Thai Buddha Bowl with Peanut Red Curry Sauce

Thai Buddha Bowl with Peanut Red Curry Sauce

15 min
4 servings

This Thai Buddha bowl is quick and easy to put together with heaps of fresh vegetables and crispy fried tofu served over coconut rice and topped off with a simple Thai peanut sauce with spicy red curry. Great for a weeknight dinner, these bowls come together in just 15 minutes!

Ingredients

  • 1 1/3 cups (260 grams) jasmine or basmati rice (- $0.70)
  • 1 cup (240 ml) coconut milk (- $0.69)
  • ½ teaspoon sea salt (- $0.02)
  • 3 tablespoons oil (divided - $0.16)
  • 2 small shallots (finely diced - $0.25)
  • 2 cloves of garlic (grated or minced - $0.16)
  • 1 tablespoon minced ginger (- $0.10)
  • 2 tablespoons Thai red curry paste (- $0.27)
  • ½ cup (125 grams) peanut butter (- $0.71)
  • ½ - ¾ cup (120 – 175 ml) warm water (- $0.00)
  • 3 tablespoons soy sauce or tamari (- $0.15)
  • 3 tablespoons lime juice (- $0.75)
  • 1 tablespoon brown sugar (- $0.03)
  • A block (about 14 oz / 400 grams) extra-firm tofu (drained, pressed and cut into cubes - $1.49)
  • 2 tablespoons cornstarch (- $0.08)
  • 1 medium-large carrot (finely sliced - $0.11)
  • ¼ of a red cabbage (shredded - $0.20)
  • 20 cherry tomatoes (halved or quartered - $1.60)
  • 20 snow peas (sliced in half $0.30)
  • 1 small mango (diced - $0.99)
  • A small bunch of cilantro (chopped - $0.20)
  • 4 tablespoons crushed peanuts (- $0.91)

Directions

  1. 1

    Cook the rice according to the package directions.

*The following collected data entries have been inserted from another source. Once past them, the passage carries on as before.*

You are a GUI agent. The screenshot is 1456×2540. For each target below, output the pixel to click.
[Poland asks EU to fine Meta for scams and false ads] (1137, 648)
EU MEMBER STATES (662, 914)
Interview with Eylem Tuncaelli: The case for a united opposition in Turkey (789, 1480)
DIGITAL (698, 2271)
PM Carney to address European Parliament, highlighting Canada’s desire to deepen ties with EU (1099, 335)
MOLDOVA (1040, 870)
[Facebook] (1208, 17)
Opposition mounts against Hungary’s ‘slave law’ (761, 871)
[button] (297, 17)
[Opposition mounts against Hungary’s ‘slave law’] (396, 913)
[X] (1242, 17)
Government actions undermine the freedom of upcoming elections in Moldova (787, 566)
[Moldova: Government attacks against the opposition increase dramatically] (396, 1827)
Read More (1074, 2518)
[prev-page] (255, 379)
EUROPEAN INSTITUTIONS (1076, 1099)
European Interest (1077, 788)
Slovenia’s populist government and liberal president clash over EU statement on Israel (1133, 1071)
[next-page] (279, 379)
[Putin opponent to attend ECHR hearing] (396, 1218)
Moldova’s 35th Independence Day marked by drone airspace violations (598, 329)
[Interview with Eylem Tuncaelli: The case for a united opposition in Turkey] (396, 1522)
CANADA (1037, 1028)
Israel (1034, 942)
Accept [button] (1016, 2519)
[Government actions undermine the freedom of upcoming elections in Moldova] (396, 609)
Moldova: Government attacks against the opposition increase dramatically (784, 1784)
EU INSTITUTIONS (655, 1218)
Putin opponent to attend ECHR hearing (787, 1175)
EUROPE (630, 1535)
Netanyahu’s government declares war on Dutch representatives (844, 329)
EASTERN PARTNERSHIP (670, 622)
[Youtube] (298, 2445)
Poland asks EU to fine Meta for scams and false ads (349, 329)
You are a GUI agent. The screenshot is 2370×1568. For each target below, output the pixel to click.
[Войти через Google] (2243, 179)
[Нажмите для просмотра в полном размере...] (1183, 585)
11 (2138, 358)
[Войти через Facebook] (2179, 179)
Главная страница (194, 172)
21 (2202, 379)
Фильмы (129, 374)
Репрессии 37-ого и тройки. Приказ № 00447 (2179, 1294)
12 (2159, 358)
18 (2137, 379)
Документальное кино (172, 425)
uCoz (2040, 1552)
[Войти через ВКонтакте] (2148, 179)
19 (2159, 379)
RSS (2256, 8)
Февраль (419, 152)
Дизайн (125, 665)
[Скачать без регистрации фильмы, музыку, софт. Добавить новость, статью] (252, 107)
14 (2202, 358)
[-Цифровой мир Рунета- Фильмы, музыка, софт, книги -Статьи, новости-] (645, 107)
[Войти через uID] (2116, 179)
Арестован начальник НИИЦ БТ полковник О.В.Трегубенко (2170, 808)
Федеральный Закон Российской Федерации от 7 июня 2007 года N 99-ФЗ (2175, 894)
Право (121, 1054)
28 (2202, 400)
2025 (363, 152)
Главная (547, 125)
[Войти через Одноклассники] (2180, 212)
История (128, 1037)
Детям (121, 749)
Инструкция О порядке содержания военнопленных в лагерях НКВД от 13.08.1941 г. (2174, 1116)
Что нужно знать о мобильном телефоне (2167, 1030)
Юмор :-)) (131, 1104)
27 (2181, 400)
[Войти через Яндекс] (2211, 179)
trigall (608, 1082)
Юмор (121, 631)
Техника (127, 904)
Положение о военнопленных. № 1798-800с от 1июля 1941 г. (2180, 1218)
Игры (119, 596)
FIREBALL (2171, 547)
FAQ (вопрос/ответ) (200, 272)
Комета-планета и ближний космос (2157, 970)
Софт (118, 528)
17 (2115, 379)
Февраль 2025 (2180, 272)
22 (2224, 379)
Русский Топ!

Once it’s cooked and while it is still warm, stir through the coconut milk and salt.

  2. 2

    While the rice is cooking prepare the sauce. Heat a medium pan over medium-high heat. Add 1 tablespoon of oil, the shallots, garlic and ginger and fry, stirring, until soft and fragrant. Add the curry paste and an additional tablespoon of oil if necessary and fry for a couple of minutes until the curry paste darkens in colour and is very fragrant. Put the curry paste in a bowl and add the peanut butter, ½ cup of the water, soy sauce, lime juice and brown sugar and mix until smooth. Add as much of the remaining ¼ cup of water as you want to reach a pourable consistency that you like.

  3. 3

    Put the cubed tofu in a plastic or ziplock bag with the cornstarch and shake it to coat. Heat the remaining 1 tablespoon of oil in the pan and fry the tofu, flipping from time to time, until it is golden brown and crispy on all sides. Remove to a paper towel-lined plate.

  4. 4

    Divide the rice between four bowls and top with the vegetables, cilantro and peanuts. Serve with the sauce on the side.